Potential biomarker panel for predicting organ dysfunction and acute coagulopathy in a polytrauma porcine model.

PMID 25347751


Traumatic injury remains a major cause of morbidity and mortality worldwide, and patients who survived the initial insult are susceptible to an overwhelming inflammatory dysfunction that will lead to acute coagulopathy of trauma (ACOT) and subsequently multiple organ dysfunction syndrome (MODS). Multiple organ dysfunction syndrome-related scoring systems, although they measure organ dysfunction, present clinical markers, and single-cytokine estimates are unable to predict accurately the events of MODS in the clinical setting to aid risk stratification. In this study, a pig model comprising the lethal triad of trauma was used to determine prognostic patterns of early circulating trauma markers so as to predict the development of MODS and ACOT. We measured early expression of several biomarkers (neutrophil gelatinase-associated protein, high-mobility group box 1, C-reactive protein, tumor necrosis factor-α, heart-type fatty acid binding protein, and D-dimers) and clinical parameters for various organ injuries and abnormalities (creatinine, creatine kinase myocardial band, aspartate aminotransferase, and maximum clot firmness) at later time points.
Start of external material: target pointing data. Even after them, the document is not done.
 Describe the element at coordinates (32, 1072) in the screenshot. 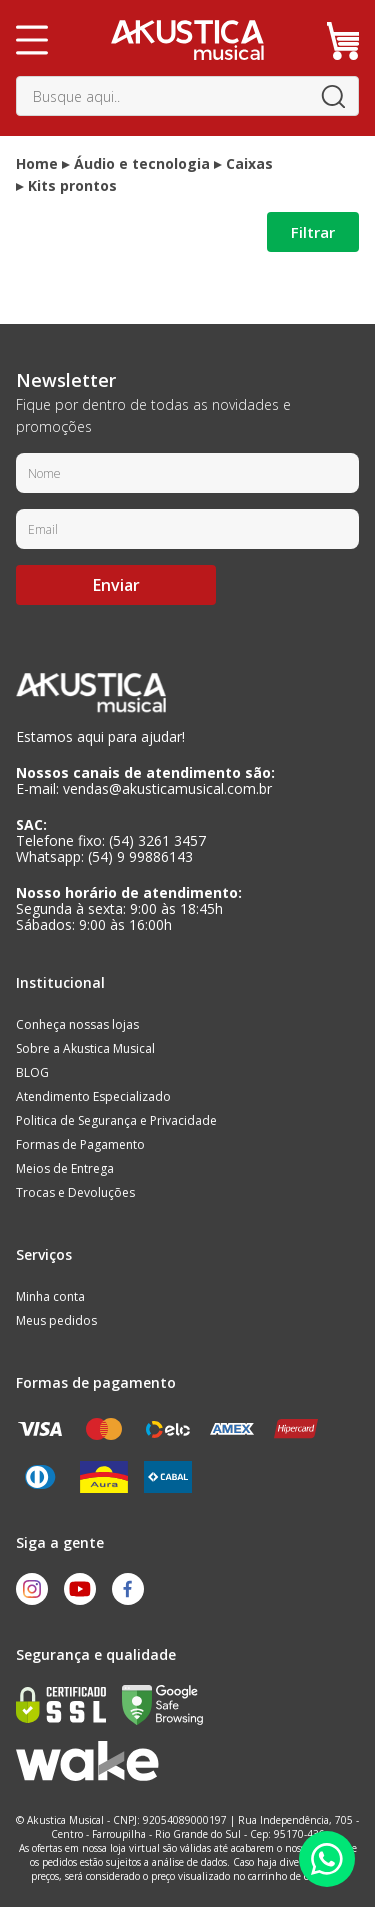

I see `BLOG` at that location.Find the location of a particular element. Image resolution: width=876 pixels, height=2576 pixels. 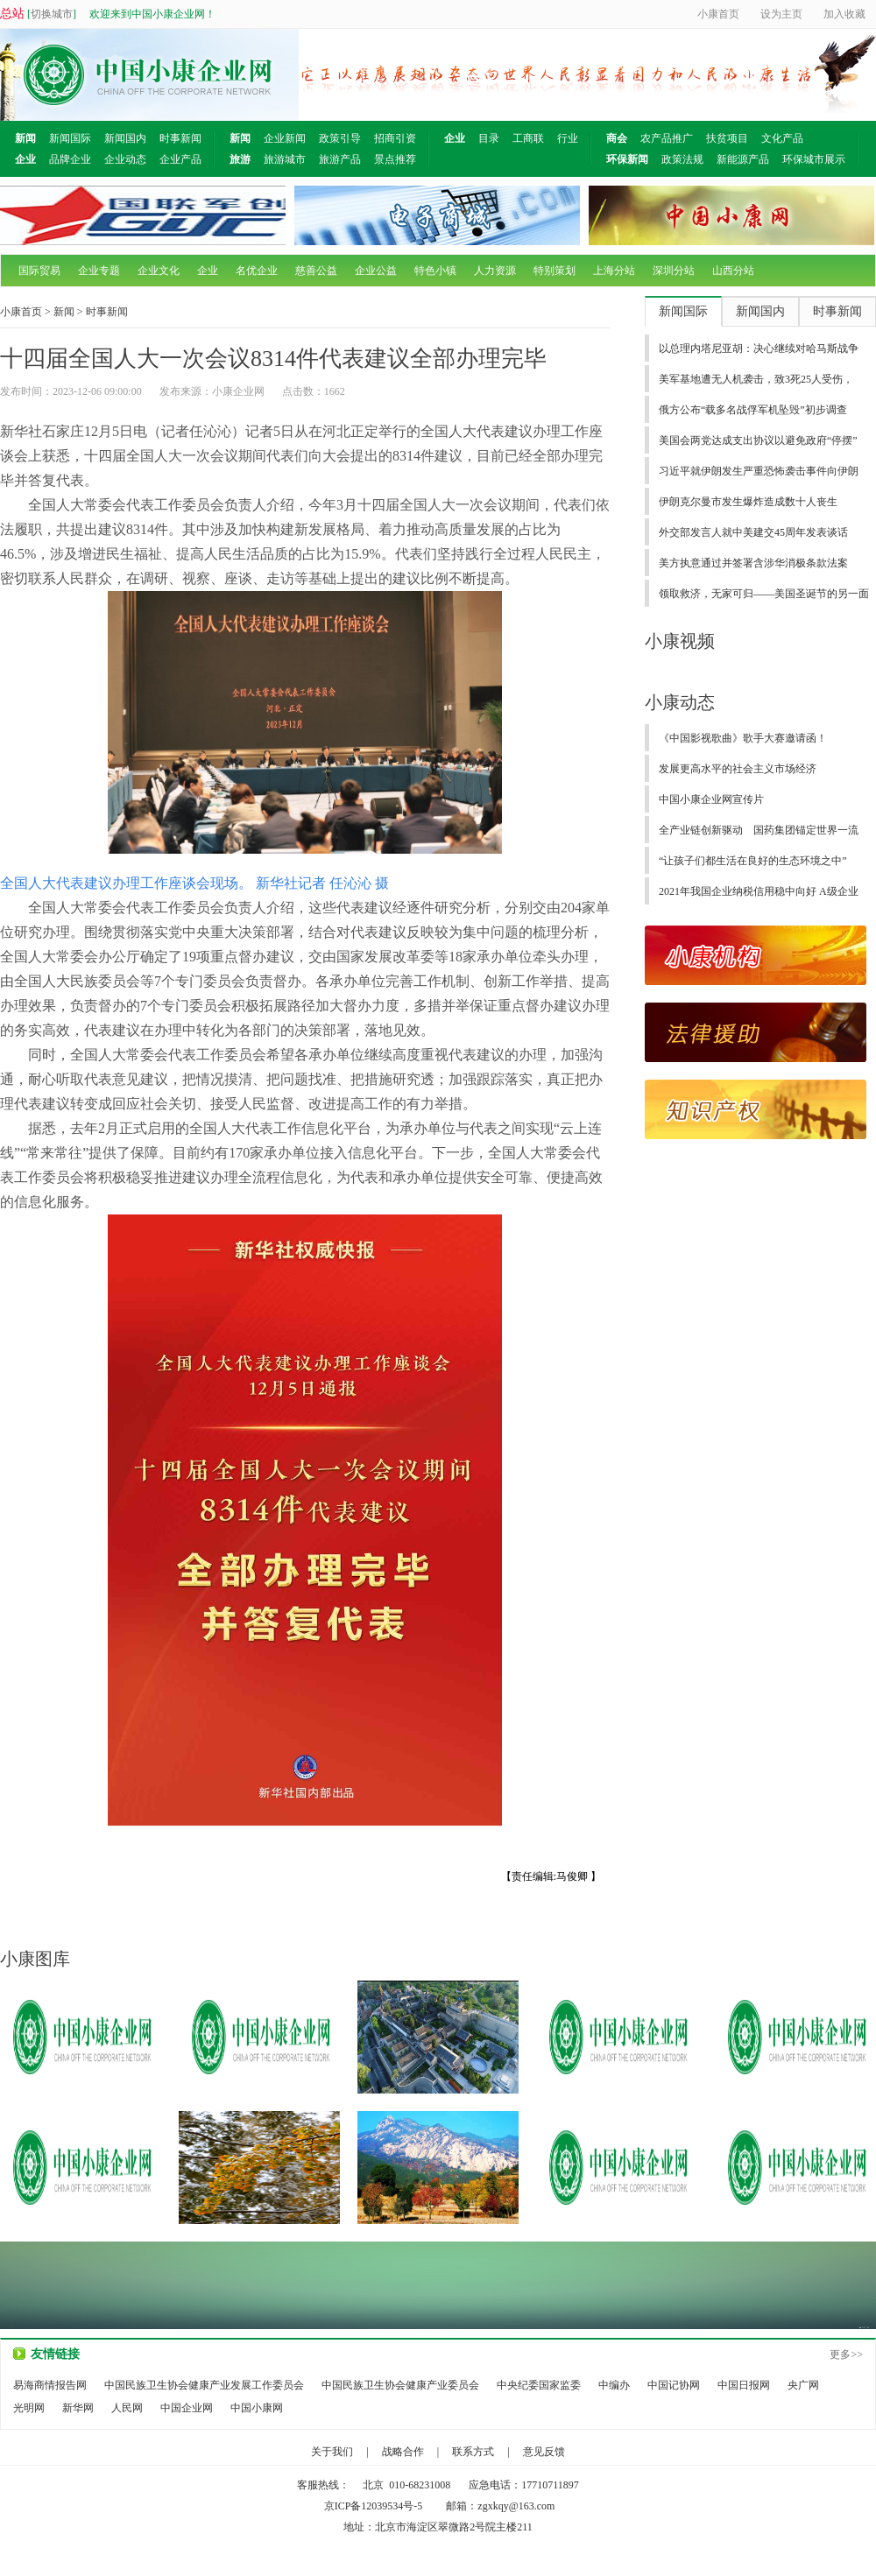

工商联 is located at coordinates (528, 138).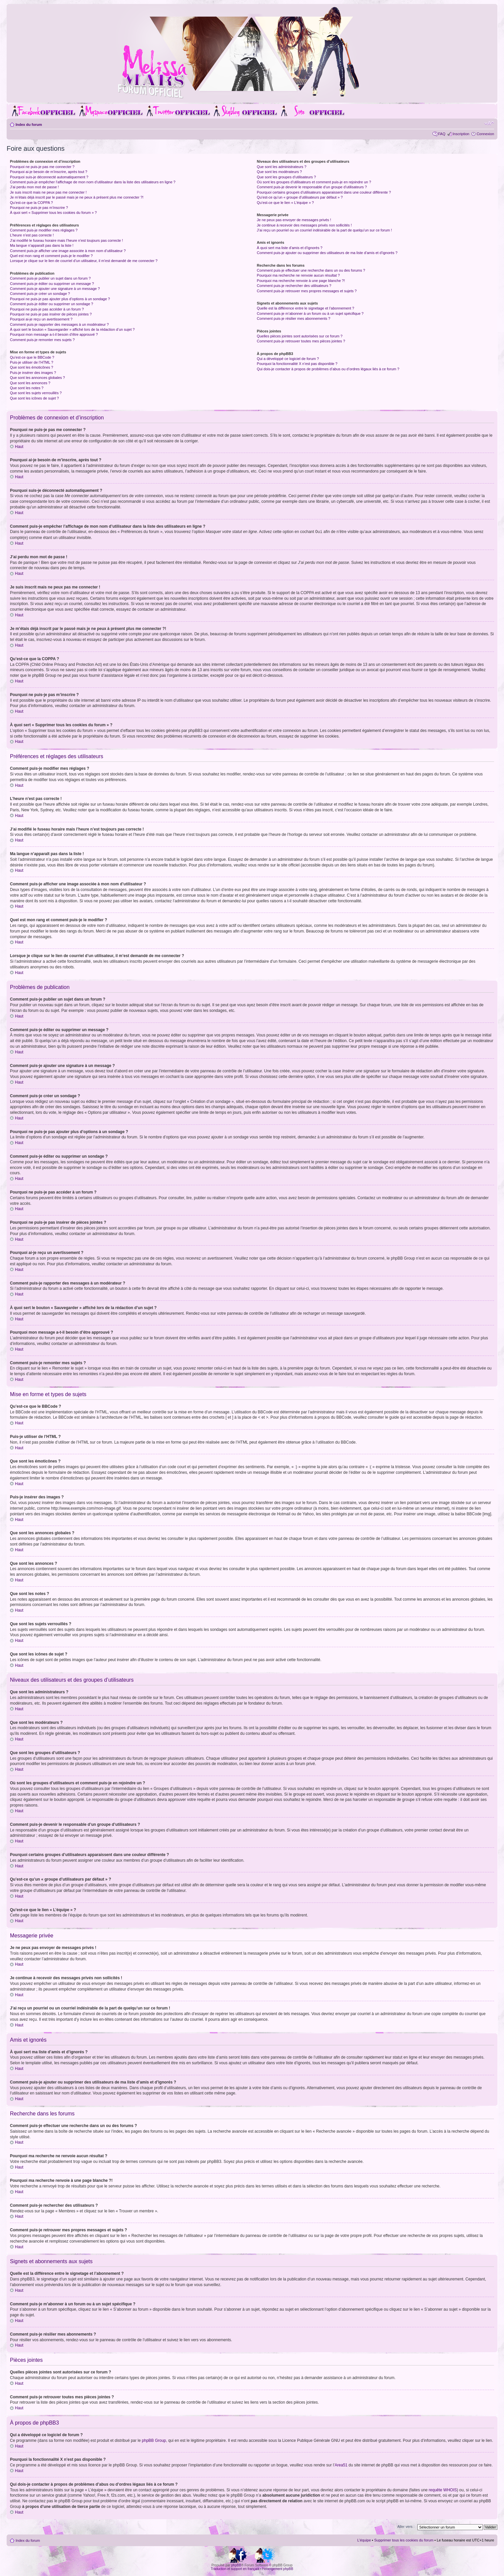 The height and width of the screenshot is (2576, 504). I want to click on L’heure n’est pas correcte !, so click(32, 235).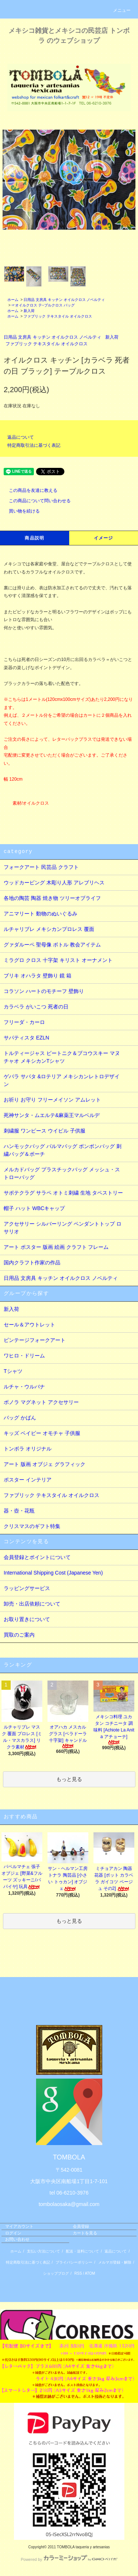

The strength of association between the early expression of several biomarkers to the development of MODS and ACOT in polytraumatized pigs was tested using the Spearman correlation coefficient. These biomarkers were found useful to predict the onset of renal, cardiac, hepatic, and hemostatic abnormalities. The findings show that these biomarkers could help to identify, guide, and streamline damage control surgery and earlier intervention to reverse the detrimental outcomes of MODS and ACOT.